Deucalion

A l’heure où se pose la question du réchauffement climatique issu du développement déraisonnable de nos sociétés industrielles, de l’élévation du niveau des mers qui à terme mettra en péril les populations deltaïques et insulaires, à l’heure où l’Église invente le péché de pollution, il est tentant d’effectuer un rapprochement avec certains récits mythologiques et tout particulièrement ceux renvoyant aux mythes diluviens (Noé, Deucalion) dans lesquels l’humanité pécheresse est anéantie par les eaux afin que puisse renaître une humanité nouvelle. Doit-on se préparer à ce que le monde devienne un enfer humide? Celui de Dante était un enfer de glace.
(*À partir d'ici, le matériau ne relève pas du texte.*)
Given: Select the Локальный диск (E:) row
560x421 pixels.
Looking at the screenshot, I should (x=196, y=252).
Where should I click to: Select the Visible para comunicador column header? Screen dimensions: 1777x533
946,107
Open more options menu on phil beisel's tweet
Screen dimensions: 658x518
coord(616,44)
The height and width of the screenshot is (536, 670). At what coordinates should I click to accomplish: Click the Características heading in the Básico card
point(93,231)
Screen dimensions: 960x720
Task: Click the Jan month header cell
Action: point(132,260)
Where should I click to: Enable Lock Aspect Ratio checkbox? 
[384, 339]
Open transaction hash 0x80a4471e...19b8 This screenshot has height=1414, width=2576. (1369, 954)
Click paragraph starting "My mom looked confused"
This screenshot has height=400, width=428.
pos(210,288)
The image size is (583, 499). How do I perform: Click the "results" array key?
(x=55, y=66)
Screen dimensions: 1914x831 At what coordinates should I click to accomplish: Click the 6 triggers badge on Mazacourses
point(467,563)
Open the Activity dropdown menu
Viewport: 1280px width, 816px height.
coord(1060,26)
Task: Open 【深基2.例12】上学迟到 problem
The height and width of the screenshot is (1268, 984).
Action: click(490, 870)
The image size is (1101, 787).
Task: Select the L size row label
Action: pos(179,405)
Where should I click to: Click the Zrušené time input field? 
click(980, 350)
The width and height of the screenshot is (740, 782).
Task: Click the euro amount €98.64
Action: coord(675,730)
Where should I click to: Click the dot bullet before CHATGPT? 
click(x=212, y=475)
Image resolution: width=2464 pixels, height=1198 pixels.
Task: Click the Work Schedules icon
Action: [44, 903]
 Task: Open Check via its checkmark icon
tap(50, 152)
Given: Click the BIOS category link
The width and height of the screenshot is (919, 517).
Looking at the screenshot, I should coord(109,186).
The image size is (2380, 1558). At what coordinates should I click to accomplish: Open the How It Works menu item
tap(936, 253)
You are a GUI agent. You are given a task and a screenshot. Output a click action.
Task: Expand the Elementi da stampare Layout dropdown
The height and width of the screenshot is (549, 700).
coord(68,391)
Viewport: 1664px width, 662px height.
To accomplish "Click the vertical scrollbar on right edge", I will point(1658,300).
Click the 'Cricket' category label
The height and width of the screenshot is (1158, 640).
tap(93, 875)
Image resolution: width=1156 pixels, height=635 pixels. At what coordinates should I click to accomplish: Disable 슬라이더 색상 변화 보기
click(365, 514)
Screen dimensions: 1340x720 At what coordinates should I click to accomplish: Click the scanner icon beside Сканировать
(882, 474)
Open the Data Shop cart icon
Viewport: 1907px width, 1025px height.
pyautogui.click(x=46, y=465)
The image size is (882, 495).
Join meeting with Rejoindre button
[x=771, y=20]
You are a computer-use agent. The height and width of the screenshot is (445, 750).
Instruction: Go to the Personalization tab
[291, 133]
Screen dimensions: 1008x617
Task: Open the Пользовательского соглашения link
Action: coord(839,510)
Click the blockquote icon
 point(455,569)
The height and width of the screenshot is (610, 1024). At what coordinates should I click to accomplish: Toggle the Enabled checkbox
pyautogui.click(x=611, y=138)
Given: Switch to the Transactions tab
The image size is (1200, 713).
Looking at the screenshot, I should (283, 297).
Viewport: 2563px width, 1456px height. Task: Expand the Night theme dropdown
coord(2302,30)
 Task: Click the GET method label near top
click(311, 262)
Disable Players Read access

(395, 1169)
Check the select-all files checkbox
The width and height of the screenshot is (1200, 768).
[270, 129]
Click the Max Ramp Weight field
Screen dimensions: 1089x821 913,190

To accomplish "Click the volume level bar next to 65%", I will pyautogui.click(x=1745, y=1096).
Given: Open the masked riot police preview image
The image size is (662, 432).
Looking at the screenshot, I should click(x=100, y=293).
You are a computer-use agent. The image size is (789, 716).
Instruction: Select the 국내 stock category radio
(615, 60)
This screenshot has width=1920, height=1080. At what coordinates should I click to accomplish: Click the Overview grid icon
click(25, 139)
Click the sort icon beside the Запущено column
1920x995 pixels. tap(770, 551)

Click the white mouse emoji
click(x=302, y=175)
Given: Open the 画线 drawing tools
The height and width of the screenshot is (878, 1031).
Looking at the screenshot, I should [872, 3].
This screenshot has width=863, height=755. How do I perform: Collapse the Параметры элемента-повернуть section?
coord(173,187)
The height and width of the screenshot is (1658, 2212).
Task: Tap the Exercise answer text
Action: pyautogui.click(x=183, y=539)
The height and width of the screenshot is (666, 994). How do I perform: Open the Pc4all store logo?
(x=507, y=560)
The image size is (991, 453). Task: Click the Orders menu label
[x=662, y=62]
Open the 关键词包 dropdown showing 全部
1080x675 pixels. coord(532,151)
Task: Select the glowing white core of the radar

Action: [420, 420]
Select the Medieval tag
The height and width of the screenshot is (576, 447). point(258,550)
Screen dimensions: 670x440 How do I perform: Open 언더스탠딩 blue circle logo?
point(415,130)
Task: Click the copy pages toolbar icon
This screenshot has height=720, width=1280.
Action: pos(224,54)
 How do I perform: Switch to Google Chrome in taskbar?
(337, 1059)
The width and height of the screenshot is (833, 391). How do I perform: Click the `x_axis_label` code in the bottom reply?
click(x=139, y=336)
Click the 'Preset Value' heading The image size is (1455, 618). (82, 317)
Un pan de mon travail aborde ce passage possible de la terre à l’eau . Étape au cours de laquelle s’opère une palmation des outils à vocation agricole. Il envisage aussi l’éventualité qu’un recommencement puisse se faire sans nous. Ainsi un cintre libre, un râteau qui s’animalise ou se végétalise deviennent autant de figures propres à signifier un nouveau départ sans la présence humaine.
Un autre versant traite du moment ou l’homme sera confronté à « ce futur incertain » (futur dont parle Hubert Reeves quand il évoque les grandes menaces d’ordre écologique auxquelles nous allons devoir faire face). A ces défis prochains, j’oppose des solutions éminemment pratiques: une pelle-hélice en cas de soudaine montée des eaux, un râteau pliable aisé de transport en cas d’exode… Pour autant, je me refuse à tout pessimisme définitif, pour preuve, certains de mes objets sont démontables afin qu’ils puissent, le cas échéant, retrouver leur fonction initiale. Ainsi lorsque sera ôté l’ardillon qui arme la pointe d’un hameçon, ce dernier redeviendra faucille.
Ces objets perdront leur statut d’objet artistique dés lors que le temps venu, il faudra pour les utiliser, les soustraire à leur espace de présentation. Je montre malgré tout que je ne suis pas dupe de l’efficience de mes fabrications ( cf série des leurres ). Ces objets, élaborés sans savoir-faire particulier, s’inscrivent volontairement dans une esthétique du bricolage dans laquelle le dérisoire se lie à la dérision comme pour mieux suggérer l’insignifiance de l’homme et de son destin.